Given data:
──────
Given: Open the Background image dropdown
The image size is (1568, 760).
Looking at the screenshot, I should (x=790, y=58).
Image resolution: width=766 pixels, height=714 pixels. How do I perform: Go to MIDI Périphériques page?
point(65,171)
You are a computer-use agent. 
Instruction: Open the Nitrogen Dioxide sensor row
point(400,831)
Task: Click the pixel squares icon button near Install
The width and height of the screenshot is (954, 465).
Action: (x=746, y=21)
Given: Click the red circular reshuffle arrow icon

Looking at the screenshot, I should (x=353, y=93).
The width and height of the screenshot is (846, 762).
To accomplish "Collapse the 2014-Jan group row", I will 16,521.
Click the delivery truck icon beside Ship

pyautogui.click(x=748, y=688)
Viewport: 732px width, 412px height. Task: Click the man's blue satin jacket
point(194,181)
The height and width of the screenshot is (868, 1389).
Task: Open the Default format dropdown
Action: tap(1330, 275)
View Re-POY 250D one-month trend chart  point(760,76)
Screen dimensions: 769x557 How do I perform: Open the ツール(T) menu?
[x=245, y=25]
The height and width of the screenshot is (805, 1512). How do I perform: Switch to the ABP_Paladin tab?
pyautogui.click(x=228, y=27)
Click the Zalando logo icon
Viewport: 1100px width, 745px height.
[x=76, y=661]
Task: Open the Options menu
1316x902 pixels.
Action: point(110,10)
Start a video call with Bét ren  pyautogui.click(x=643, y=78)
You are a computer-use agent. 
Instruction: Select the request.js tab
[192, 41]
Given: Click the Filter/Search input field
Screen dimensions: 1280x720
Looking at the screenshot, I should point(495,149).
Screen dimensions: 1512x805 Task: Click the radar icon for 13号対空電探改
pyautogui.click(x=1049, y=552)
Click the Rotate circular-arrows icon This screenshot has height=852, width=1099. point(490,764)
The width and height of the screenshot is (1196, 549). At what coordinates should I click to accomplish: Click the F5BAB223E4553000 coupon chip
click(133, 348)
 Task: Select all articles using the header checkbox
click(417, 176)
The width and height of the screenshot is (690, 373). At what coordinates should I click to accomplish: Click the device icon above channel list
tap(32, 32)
──────
To be done: Could you output all of the lines above again, word for word and unchanged?

Result of this task:
Given: Open the Background image dropdown
The image size is (1568, 760).
Looking at the screenshot, I should (x=790, y=58).
Image resolution: width=766 pixels, height=714 pixels. How do I perform: Go to MIDI Périphériques page?
point(65,171)
You are a computer-use agent. 
Instruction: Open the Nitrogen Dioxide sensor row
point(400,831)
Task: Click the pixel squares icon button near Install
The width and height of the screenshot is (954, 465).
Action: (x=746, y=21)
Given: Click the red circular reshuffle arrow icon

Looking at the screenshot, I should (x=353, y=93).
The width and height of the screenshot is (846, 762).
To accomplish "Collapse the 2014-Jan group row", I will 16,521.
Click the delivery truck icon beside Ship

pyautogui.click(x=748, y=688)
Viewport: 732px width, 412px height. Task: Click the man's blue satin jacket
point(194,181)
The height and width of the screenshot is (868, 1389).
Task: Open the Default format dropdown
Action: tap(1330, 275)
View Re-POY 250D one-month trend chart  point(760,76)
Screen dimensions: 769x557 How do I perform: Open the ツール(T) menu?
[x=245, y=25]
The height and width of the screenshot is (805, 1512). How do I perform: Switch to the ABP_Paladin tab?
pyautogui.click(x=228, y=27)
Click the Zalando logo icon
Viewport: 1100px width, 745px height.
[x=76, y=661]
Task: Open the Options menu
1316x902 pixels.
Action: point(110,10)
Start a video call with Bét ren  pyautogui.click(x=643, y=78)
You are a computer-use agent. 
Instruction: Select the request.js tab
[192, 41]
Given: Click the Filter/Search input field
Screen dimensions: 1280x720
Looking at the screenshot, I should point(495,149).
Screen dimensions: 1512x805 Task: Click the radar icon for 13号対空電探改
pyautogui.click(x=1049, y=552)
Click the Rotate circular-arrows icon This screenshot has height=852, width=1099. point(490,764)
The width and height of the screenshot is (1196, 549). At what coordinates should I click to accomplish: Click the F5BAB223E4553000 coupon chip
click(133, 348)
 Task: Select all articles using the header checkbox
click(417, 176)
The width and height of the screenshot is (690, 373). At what coordinates should I click to accomplish: Click the device icon above channel list
tap(32, 32)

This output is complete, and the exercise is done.